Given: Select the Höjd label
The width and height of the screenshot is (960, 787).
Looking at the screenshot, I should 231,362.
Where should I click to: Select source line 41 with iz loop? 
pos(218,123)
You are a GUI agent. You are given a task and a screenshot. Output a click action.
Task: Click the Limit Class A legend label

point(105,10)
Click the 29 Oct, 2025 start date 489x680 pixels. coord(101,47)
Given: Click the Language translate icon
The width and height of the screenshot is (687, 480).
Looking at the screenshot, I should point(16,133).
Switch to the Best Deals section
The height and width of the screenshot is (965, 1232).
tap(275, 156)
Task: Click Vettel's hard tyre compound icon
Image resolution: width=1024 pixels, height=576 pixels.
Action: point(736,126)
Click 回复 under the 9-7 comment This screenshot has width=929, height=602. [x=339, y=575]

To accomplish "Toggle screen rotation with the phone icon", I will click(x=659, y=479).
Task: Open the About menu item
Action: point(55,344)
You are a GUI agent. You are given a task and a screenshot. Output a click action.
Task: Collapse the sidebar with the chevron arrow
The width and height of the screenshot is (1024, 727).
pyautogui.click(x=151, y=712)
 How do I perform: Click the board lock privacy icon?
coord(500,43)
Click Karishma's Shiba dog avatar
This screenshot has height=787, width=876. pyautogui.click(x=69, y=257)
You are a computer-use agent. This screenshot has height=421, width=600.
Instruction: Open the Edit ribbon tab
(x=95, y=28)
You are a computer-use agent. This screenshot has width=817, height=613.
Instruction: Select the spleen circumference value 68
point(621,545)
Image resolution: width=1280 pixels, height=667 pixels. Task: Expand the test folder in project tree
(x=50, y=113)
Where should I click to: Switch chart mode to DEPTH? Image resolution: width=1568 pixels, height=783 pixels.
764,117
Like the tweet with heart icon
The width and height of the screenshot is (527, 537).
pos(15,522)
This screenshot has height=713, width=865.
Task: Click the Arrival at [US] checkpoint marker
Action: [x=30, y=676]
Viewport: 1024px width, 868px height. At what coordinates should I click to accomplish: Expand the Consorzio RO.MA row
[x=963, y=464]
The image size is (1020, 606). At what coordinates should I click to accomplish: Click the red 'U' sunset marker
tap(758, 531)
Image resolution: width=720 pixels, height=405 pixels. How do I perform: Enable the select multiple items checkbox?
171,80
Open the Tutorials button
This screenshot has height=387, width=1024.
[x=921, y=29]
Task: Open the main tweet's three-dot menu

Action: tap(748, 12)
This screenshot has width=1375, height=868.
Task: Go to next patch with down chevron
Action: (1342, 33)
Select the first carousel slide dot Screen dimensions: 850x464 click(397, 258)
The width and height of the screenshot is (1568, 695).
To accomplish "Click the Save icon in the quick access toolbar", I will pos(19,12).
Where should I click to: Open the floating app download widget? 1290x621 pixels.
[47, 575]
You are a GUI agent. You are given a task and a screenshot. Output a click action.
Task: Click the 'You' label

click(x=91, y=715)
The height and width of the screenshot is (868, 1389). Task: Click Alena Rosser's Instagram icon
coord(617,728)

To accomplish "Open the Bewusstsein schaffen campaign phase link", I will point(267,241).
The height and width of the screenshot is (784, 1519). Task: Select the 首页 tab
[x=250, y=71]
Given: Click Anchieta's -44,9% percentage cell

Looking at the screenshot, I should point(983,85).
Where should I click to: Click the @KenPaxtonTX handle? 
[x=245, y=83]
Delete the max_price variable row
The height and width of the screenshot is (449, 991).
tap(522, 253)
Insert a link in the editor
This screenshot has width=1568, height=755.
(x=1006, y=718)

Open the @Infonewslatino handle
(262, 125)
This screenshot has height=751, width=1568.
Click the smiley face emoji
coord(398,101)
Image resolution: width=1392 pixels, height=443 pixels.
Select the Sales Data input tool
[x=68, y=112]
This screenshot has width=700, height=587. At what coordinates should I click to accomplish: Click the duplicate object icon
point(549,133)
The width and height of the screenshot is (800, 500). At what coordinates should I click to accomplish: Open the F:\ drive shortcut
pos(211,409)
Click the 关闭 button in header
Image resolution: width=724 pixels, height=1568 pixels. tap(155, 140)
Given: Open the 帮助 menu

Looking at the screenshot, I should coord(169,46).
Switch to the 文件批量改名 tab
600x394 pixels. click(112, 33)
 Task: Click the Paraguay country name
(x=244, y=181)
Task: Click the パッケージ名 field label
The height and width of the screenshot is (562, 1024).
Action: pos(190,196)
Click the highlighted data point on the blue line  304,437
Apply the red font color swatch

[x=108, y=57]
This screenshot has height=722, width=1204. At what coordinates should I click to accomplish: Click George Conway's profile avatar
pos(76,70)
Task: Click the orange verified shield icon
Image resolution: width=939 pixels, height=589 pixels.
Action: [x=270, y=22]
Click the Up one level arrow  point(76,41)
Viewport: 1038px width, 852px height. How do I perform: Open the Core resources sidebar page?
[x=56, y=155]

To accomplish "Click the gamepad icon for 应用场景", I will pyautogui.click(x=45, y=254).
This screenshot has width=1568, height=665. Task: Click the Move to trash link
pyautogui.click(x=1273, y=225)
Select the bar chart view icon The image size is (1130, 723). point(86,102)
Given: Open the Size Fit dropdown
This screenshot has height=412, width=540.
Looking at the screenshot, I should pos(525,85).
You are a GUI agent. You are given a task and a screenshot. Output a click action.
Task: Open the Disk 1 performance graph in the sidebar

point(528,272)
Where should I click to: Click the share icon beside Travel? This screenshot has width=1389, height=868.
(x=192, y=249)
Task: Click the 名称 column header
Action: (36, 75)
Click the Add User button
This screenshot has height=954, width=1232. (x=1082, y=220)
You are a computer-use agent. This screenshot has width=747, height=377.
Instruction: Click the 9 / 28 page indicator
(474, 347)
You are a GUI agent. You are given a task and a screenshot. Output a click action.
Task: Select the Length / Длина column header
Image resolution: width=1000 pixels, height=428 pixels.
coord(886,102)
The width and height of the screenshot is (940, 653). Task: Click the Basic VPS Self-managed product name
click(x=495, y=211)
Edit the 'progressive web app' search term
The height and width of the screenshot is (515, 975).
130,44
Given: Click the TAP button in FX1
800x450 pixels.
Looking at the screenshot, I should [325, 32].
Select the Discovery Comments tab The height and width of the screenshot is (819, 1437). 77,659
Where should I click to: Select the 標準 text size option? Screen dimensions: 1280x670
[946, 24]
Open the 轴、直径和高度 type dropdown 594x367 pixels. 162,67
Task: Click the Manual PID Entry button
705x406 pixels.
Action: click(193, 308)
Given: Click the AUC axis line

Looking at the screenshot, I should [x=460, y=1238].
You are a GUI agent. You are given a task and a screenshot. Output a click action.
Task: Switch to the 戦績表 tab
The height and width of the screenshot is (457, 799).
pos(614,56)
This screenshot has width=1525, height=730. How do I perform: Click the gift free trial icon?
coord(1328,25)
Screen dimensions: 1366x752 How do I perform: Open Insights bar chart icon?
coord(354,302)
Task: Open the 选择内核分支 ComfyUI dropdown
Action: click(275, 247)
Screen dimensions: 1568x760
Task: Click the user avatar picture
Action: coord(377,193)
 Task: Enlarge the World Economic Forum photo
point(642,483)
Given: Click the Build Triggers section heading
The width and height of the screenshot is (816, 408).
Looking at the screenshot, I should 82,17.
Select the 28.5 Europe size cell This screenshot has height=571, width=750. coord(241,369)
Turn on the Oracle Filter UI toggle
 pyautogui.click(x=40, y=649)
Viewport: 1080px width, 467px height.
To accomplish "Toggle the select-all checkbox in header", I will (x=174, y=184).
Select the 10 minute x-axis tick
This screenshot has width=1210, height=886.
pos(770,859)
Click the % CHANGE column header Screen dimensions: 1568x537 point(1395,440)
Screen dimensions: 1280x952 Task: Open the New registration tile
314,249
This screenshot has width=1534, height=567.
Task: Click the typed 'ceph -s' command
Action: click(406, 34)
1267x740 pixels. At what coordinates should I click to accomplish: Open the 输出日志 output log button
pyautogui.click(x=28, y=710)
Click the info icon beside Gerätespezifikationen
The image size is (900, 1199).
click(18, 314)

- [About this exercise]:
Where a line in the entries holds the word "computer", copy that line.

- [Output below]:
You are a computer-use agent. This screenshot has height=421, width=600.
You are a computer-use agent. This screenshot has width=817, height=613.
You are a computer-use agent. This screenshot has width=747, height=377.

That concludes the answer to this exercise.